**Goals**.
a) In the article about the Fine Arts Award, which school chairs the committee of judges that selects the winners?
b) From the article about the Fine Arts Award, extract word for word the passage starting with "Annie Stout, Sara" and going on through "select the winners.".

**Excerpted text**.

Annie Stout, Sara Mantich, and London Heist have been named the first, second, and third place winners, respectively.
The Fine Arts Award is an annual award and collaboration between the Office of the Vice Provost for Undergraduate Education (OVPUE) and the Eskenazi School of Art, Architecture + Design (SOAAD). OVPUE collects student submissions and SOAAD chairs a committee of judges to select the winners.
The finalists then meet with OVPUE leadership to discuss their artistic process and to select a work of art that will be given to the university. From there, a campus art curator works with the student to frame the artwork and it is displayed in OVPUE’s main office. Each winner also receives a financial award.
This year, the winning art pieces ranged from mixed media to photography to art that, “toes the line between painting and sculpture,” as described by the artist.
Meet the winners:
Annie Stout is a returning student with senior standing at IU Bloomington pursuing a liberal studies degree. She draws inspiration from dualities, “the real and the non-real, the physical and psychological, the classical and the quantum. I enjoy learning and take notice when something ‘sparks’. I took an intro to quantum mechanics class a year ago and found so much there. . .I also recently came across the writings of Douglas Hofstadter, who happens to be a professor at IU, [about] strange loops and the recursive self.”
With her art, she hopes to elicit, “some odd feeling and then a shift, a different, not better or worse, kind of consciousness, maybe some strange dreams and new thought. All art is generative in that way. I hope that an observer who comes into contact with my work is thrown into a sort of superposition and opens to worlds of difference and possibilities and feels just a little weird for just a little while or forever maybe. I want to set a beautiful discomfort - discomfort as an essential prerequisite to any meaningful change.”
“To have been chosen for this award by a committee of artists means a lot to me. It feels like having been lost in a large space, finding some indecipherable map, and finally seeing ‘you are here’. Art undergoes so many evolutions between its conception and those branching notions of the viewers which experience it. How could I track that, or get far enough away from it – or from myself – to know how it went, or even to see if it went toward the right direction? This might be the most simple symbol of success, a solid validation for which I am grateful,” Stout said about winning the award.

**Data entries**.
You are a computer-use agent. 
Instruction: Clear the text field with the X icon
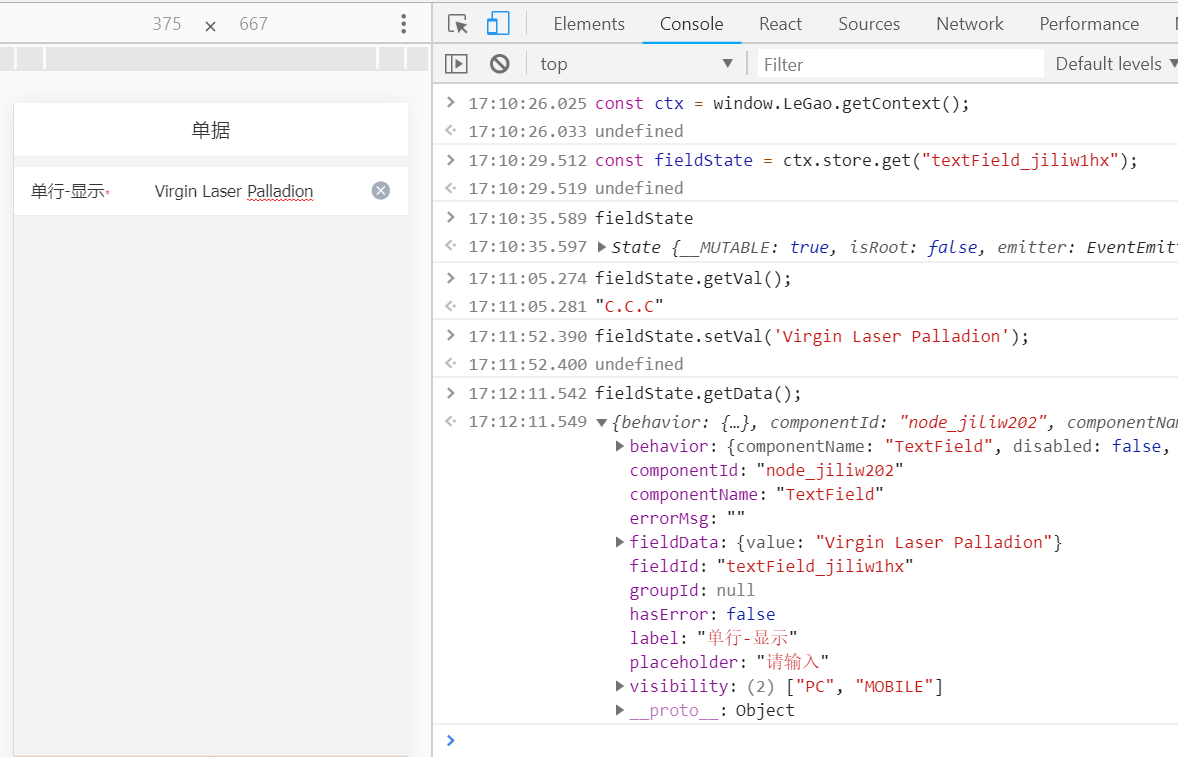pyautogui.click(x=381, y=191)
==
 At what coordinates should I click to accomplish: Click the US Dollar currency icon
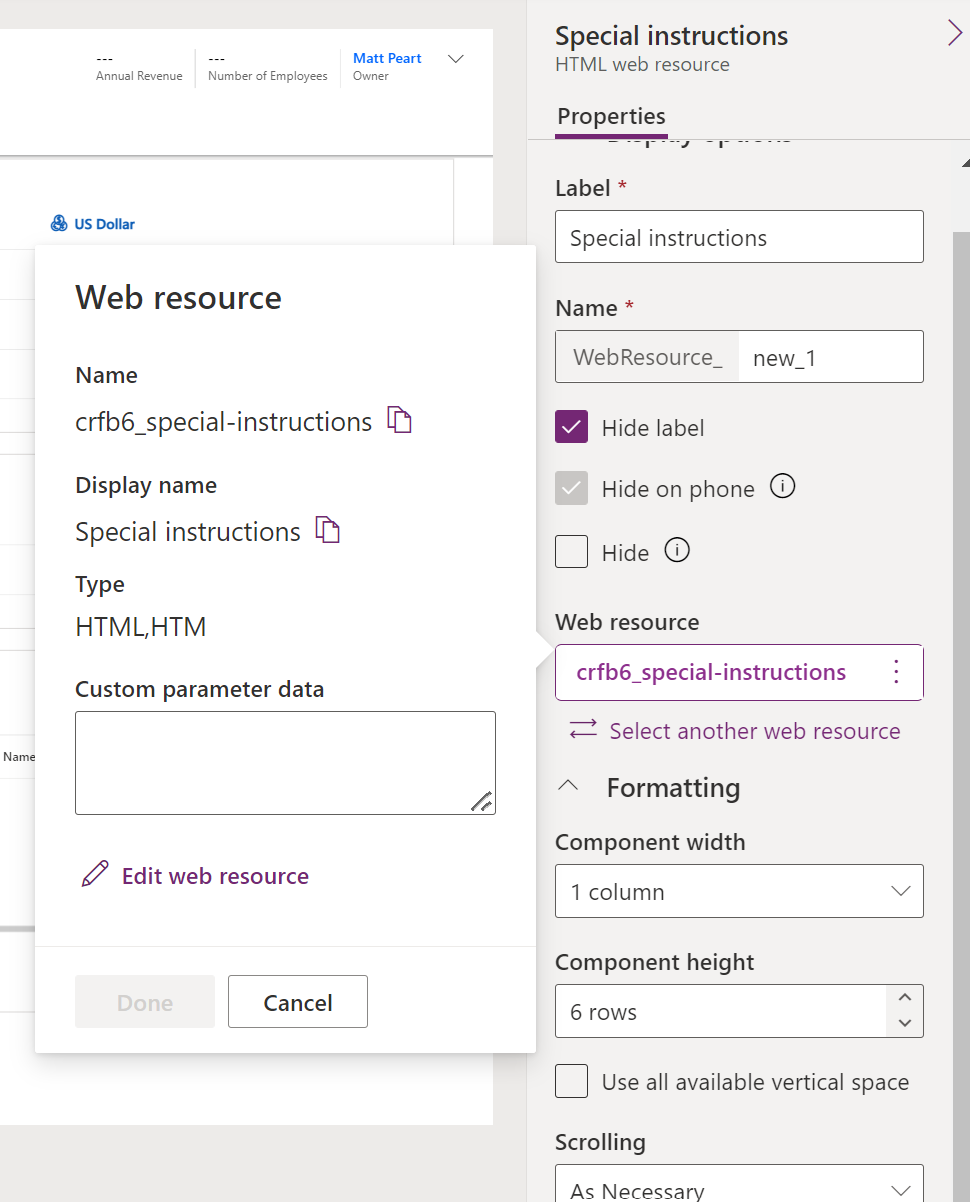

**Responses in order**.
a) The Eskenazi School of Art, Architecture + Design (SOAAD) chairs the committee of judges.

b)
Annie Stout, Sara Mantich, and London Heist have been named the first, second, and third place winners, respectively.
The Fine Arts Award is an annual award and collaboration between the Office of the Vice Provost for Undergraduate Education (OVPUE) and the Eskenazi School of Art, Architecture + Design (SOAAD). OVPUE collects student submissions and SOAAD chairs a committee of judges to select the winners.